A Strategy for Minimizing Live Streaming Costs with Red5 Pro


Anyone planning to use public cloud services to support live streaming at massive scales on the Red5 Pro platform has reason to expect the optimum solution will be one that’s least expensive.

How can this be?

Simple. As we all learned from economics 101, once we’ve found the solution we’re looking for, what we pay depends on our freedom to shop.

Ever more OTT video service providers are discovering the best way to stream live content to vast audiences at sub-second latencies is to create their own CDN infrastructures using Red5 Pro’s streaming platform. But what might not be so well understood is that if you’re relying on providers of public cloud resources for some or all of the infrastructure you need to instantiate Red5 Pro, you can mix and match whatever combination of those resources works best for you to reach all locations with fail-safe redundancy.

In other words, you have freedom to shop.

Of course, you can choose to implement Red5 Pro with a single supplier of cloud compute resources.
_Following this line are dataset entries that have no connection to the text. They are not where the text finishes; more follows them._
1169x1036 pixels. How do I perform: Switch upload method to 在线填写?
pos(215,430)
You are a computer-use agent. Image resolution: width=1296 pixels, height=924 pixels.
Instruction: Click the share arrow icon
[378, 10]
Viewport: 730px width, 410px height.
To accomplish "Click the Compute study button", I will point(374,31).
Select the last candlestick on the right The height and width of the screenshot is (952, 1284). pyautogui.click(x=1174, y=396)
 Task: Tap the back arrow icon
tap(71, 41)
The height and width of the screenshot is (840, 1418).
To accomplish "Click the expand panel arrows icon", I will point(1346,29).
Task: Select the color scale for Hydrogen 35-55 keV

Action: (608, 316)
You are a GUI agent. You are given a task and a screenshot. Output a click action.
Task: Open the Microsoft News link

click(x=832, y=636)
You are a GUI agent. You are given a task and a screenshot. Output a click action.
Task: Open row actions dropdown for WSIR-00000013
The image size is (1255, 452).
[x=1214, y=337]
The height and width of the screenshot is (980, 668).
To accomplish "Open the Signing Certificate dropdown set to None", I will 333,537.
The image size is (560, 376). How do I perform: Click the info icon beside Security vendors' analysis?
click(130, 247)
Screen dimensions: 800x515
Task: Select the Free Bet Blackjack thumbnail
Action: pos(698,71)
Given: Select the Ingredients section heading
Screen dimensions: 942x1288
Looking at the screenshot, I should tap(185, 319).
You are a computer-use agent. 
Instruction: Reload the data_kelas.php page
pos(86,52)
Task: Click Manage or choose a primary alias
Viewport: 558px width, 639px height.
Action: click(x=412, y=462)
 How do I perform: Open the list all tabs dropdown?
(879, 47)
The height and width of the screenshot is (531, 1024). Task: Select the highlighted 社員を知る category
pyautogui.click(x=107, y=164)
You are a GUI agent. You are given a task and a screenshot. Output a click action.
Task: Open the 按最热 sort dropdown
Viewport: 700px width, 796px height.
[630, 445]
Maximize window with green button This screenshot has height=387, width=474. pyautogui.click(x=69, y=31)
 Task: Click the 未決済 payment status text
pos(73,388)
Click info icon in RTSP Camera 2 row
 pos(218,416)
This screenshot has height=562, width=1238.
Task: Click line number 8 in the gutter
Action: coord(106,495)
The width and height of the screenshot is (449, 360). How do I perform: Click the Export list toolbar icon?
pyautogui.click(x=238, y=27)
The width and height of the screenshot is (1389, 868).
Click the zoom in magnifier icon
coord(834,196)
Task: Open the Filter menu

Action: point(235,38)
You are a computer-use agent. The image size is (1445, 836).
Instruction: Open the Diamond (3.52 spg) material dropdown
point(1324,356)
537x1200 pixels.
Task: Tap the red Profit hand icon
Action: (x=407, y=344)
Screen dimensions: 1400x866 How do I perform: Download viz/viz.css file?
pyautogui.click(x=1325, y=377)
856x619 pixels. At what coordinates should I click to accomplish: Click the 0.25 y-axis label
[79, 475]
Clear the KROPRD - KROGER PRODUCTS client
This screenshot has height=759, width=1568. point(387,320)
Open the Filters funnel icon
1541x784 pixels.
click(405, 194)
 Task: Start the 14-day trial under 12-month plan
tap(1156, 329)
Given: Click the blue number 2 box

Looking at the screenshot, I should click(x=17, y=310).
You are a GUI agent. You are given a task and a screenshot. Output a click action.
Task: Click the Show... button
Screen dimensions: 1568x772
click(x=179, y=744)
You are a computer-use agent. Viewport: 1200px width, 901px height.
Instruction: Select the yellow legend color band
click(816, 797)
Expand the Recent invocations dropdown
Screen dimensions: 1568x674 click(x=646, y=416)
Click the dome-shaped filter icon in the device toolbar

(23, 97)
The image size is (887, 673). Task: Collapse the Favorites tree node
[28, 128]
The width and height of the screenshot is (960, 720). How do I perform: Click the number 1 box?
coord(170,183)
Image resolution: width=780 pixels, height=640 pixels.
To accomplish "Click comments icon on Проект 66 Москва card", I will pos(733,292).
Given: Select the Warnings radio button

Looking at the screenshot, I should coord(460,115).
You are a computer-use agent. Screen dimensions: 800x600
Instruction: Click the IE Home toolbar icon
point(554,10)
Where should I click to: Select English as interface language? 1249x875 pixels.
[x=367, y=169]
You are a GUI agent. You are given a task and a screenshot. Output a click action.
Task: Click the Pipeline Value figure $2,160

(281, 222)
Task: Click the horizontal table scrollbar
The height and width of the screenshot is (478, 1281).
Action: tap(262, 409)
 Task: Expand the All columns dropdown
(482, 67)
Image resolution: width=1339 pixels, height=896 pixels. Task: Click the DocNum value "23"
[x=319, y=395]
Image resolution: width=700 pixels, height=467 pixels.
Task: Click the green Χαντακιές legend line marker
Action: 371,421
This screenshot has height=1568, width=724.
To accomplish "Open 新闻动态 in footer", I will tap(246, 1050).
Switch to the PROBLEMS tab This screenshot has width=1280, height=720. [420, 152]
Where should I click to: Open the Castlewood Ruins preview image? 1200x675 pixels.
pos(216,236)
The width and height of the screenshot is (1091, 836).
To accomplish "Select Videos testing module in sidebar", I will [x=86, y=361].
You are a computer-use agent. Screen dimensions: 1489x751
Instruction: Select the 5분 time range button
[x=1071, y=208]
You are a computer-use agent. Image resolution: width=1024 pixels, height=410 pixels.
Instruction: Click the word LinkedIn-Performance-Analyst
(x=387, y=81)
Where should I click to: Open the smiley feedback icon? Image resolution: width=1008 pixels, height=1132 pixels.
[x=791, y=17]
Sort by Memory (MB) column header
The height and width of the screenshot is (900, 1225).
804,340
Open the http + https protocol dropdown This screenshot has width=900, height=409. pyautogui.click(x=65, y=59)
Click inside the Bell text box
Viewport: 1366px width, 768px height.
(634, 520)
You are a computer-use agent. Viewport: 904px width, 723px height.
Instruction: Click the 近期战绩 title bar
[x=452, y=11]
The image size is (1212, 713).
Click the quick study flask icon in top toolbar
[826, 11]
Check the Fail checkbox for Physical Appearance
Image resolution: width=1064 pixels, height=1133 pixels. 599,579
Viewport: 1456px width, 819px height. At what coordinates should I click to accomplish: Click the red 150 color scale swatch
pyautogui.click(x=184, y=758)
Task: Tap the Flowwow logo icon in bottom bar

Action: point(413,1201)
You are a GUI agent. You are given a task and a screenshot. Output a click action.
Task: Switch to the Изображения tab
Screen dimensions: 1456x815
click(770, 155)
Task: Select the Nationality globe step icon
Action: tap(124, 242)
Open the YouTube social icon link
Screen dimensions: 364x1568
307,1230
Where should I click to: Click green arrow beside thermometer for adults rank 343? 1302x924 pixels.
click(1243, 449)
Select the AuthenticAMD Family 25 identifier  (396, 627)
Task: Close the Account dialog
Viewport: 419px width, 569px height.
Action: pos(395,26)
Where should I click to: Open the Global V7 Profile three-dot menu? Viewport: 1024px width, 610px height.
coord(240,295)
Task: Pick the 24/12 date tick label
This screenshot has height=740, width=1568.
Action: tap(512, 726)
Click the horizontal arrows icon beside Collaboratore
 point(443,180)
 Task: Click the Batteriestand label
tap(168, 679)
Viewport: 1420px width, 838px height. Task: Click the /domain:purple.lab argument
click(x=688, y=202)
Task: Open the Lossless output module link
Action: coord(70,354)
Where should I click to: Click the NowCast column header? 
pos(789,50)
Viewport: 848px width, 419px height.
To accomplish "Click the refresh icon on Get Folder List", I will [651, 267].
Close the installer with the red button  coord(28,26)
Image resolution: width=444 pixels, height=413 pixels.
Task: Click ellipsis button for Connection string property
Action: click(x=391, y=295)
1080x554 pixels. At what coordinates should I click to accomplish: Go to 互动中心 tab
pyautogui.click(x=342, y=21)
If market-leading brand recognition is an important criterion, Red5 Pro has made it easy to work with AWS, Microsoft Azure or Google Cloud Platform utilizing Custom Cloud Controllers developed to translate the commands generated by Red5 Pro’s Stream Manager for interactions with their API calls.

But Stream Manager, the software set that orchestrates operations across all Red5 Pro CDN node clusters, can just as easily be used to manage those clusters in a cross-cloud configuration that may or may not involve any of the big three. Such possibilities make all the sense in the world considering that the normalization of public cloud computing as a routine aspect of doing business in today’s economy has triggered an outpouring of cloud computing providers worldwide.

Here 11 providers are highlighted in addition to the big three as examples of the many infrastructure-as-a-service (IaaS) offerings that can be used with Red5 Pro. Some of these cloud services operate at global, others at regional scales using either container- or hypervisor-based versions of virtualization technology or, more often, both.

Red5 Pro is enabling its customers to take advantage of this cornucopia of options through a single Cloud Controller that interacts with HashiCorp’s Terraform open-source multi-cloud toolset. Terraform translates IaaS resources into a high-level configuration syntax that allows APIs to be abstracted for access through a Terraform Cloud API specific to each provider.

Red5 Pro’s Stream Manager, communicating through the platform’s Terraform Cloud Controller, leverages each Terraform configured provider’s APIs to manage Red5 Pro clusters running on any combination of affiliated IaaS platforms. These clusters, consisting of Origin, Relay and Edge Nodes, enable live streaming at 200-400 ms. speeds end-to-end with scalability to millions of users anywhere in the world using any of five transport modes: WebRTC (Real-Time Communications); SRT (Secure Reliable Transport); RTSP (Real-Time Streaming Protocol); RTMP (Real-Time Messaging Protocol), and MPEG TS (Transport Protocol).

Red5 Pro customers’ flexibility to use whichever Terraform provider platforms they choose is facilitated by mechanisms that mitigate any disparities in approaches to virtualization between a Red5 Pro customer and an IaaS supplier.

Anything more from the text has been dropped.